Former WhatsApp Security Chief Sues Meta, Alleges Major Privacy and Data Protection Failures
Meta is facing fresh legal trouble after Attaullah Baig, WhatsApp’s former head of security, filed a whistleblower lawsuit accusing the company of systemic cybersecurity flaws that could put millions of users’ privacy at risk.
Baig claims he identified serious security lapses after joining WhatsApp in 2021 and reported them directly to senior leadership, including CEO Mark Zuckerberg.
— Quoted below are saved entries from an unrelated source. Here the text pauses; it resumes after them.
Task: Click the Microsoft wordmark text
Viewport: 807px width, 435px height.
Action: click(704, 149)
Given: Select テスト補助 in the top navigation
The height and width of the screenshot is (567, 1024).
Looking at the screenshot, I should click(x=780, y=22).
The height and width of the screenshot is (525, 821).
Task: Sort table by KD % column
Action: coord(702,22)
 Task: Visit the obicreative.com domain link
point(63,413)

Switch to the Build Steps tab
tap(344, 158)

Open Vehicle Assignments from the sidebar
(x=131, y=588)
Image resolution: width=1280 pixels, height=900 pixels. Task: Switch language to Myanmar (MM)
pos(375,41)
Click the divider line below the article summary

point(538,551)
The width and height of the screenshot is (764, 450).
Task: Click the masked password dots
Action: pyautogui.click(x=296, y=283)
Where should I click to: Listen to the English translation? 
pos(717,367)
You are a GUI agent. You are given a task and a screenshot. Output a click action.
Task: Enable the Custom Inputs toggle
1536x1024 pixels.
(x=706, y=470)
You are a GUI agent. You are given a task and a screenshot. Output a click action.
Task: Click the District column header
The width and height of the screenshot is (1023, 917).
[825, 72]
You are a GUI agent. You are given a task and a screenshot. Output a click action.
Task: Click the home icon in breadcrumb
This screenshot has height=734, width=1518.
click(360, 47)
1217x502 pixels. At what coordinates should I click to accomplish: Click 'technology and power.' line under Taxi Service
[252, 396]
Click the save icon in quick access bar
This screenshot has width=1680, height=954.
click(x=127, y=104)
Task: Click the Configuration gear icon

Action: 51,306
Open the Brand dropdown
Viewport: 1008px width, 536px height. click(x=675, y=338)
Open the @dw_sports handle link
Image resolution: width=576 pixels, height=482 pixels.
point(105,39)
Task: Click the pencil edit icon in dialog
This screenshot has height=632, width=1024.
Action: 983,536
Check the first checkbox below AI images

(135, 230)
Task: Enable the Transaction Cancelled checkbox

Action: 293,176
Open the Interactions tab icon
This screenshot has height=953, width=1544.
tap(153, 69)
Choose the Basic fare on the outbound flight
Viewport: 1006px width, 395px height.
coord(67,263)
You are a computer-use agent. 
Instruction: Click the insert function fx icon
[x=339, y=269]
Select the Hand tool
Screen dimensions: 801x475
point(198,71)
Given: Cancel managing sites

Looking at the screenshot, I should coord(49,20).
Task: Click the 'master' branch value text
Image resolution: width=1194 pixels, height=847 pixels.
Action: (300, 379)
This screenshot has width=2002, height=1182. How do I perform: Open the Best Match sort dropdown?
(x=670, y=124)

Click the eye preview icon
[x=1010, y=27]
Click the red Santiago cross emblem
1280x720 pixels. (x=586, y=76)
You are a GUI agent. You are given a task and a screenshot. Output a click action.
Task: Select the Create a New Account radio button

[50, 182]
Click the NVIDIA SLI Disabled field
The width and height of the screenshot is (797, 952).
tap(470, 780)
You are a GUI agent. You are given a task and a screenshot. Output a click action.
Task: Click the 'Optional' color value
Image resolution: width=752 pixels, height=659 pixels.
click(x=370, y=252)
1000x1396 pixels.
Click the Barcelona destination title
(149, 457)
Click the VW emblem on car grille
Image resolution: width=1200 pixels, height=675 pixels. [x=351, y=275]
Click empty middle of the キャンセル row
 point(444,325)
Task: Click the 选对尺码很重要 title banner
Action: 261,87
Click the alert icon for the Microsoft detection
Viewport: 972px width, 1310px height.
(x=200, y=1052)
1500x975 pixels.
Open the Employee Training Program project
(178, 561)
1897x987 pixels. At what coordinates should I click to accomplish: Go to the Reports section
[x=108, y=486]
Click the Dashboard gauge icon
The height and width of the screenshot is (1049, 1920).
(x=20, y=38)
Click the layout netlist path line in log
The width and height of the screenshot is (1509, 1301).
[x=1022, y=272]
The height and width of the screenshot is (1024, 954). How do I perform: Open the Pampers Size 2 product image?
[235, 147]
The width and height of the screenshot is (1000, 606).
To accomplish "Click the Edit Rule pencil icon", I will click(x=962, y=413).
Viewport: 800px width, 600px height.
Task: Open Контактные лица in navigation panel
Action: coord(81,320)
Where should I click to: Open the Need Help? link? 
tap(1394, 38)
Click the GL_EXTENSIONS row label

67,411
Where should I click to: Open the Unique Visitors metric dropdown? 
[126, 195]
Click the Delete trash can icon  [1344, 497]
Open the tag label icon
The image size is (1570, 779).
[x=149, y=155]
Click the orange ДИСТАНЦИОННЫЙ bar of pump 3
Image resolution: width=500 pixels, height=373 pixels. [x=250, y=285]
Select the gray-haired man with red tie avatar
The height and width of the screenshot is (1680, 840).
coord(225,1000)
According to the lawsuit filed in the U.S. District Court for the Northern District of California, he discovered that nearly 1,500 WhatsApp engineers had unrestricted access to sensitive user data and could potentially move or extract information without detection.
The suit further alleges that Meta retaliated against Baig for raising concerns, subjecting him to negative performance reviews and eventually terminating his employment in February 2024 during a round of company layoffs. His attorneys argue that the timing clearly links his firing to his disclosures.
Although no evidence of user data misuse has been cited, Baig claims WhatsApp lacked critical safeguards, such as a 24/7 security operations center, proper monitoring systems for data access, and a reliable inventory of data storage infrastructure. He also filed complaints with the SEC and OSHA, alleging Meta failed to inform regulators and investors about material cybersecurity risks.
In response, a Meta spokesperson rejected the allegations, stating that Baig was dismissed for performance issues and that his claims misrepresent the company’s ongoing efforts to safeguard user privacy.
Baig is being represented by Psst.org and the law firm Schonbrun, Seplow, Harris, Hoffman & Zeldes. His legal team argues that the case highlights both cybersecurity compliance failures and whistleblower retaliation, potentially putting Meta under heightened regulatory scrutiny.